When it comes to pregnancy, fertility and childbirth, we sure have heard of many things that are so bizarre that we have a really hard time believing in. Things like if you eat this, you will have a boy or if you are glowing, you will have a boy and if not then it is a girl, etc etc.
But these are nothing when compared to the myths that were believed by the people in ancient times. Those things are downright nasty and we feel disgusted by some of them. They will make you wonder, how women believed in such things and followed them, either you will respect them or feel pity for them.

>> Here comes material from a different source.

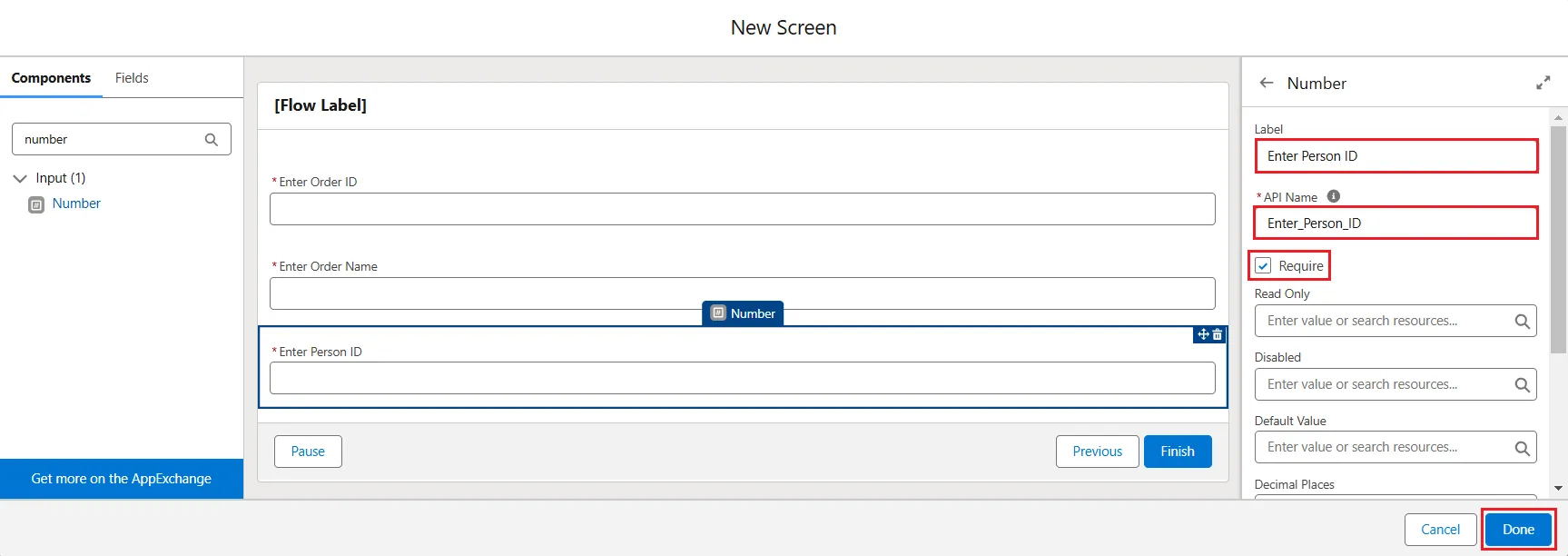Click Read Only field search icon
The height and width of the screenshot is (556, 1568).
(x=1522, y=322)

So here are a few of the myths believed by ancient people:
1. Sit on dirt and beer
The ancient Egyptians had a technique to find out whether you are capable of producing a child or not. The Kahun Papyrus — which is the oldest medical text in history — details some pretty interesting tests to determine fertility. It had many methods of testing but the worst of them all was a woman sitting on a mound of dirt that’s been soaked in old beer, and possibly mixed with fruit and dates and for every time she pukes while sitting on that, she will have a child. So basically if she has a strong stomach, she will be said infertile. Quite opposite of what we see these days!
2. Hemp and corn tampon
These days where there are medicines to induce labour pain, ancient Egyptians were quite experimenting with their own weird techniques. They believed that putting honey soaked hemp or corn in the vagina would induce labour. Well, how that would help is something only they would know!
3. Knot not
Ancient Greek was not lagging behind in the game of superstitions, The mothers had to go through a lot of them. One of them was having no knots in the delivery room. They believed that if there is any knot in the delivery room, then it will magically affect the delivery because knots were regarded as the symbol of evil.
4. Shake it
Ancient Greek texts recommend that if a woman is shaken from all four sides then the baby becomes loose and she can have proper delivery. They believed that shaking the mommy-to-be, hard, at least 10 times would induce labour pain. For this, each of her limbs would be held and she would be shaken extremely hard for not less than 10 times to make the baby ‘loose’ and have a proper delivery. Imagine women going through this for thousand years!
5. Step over dead man
There was also a ceremony performed to ensure that the delivery is hassle free and without complications. Ancient Anglo-Saxon women had to first step over the grave of a dead man, reciting a charm in Anglo-Saxon: “This is my remedy for hateful slow birth, this is my remedy for heavy difficult birth, this is my remedy for hateful imperfect birth.” She’d then get her husband to lie down on the ground and step over him, reciting, “Up I go, step over you with a living child, not a dead one, with a full-born one, not a doomed one.” It is not clear that these two things had to be done at separate times or together but this ceremony of stepping over husband looks like a baby of a woman’s mind!
6. Drink semen
Ancient Greek medical practices were never short of disgusting beliefs and remedies. They believed that a difficult delivery could be cured by drinking a Goose’s semen, or by drinking the liquid from the uterus of a weasel, or a concoction of powdered sow’s dung even the fat of a hyena could be burned underneath you or perhaps placing the placenta of a dog placed on your thighs would do the job. The remedies were so disgusting that the process of birth looked kinda easy!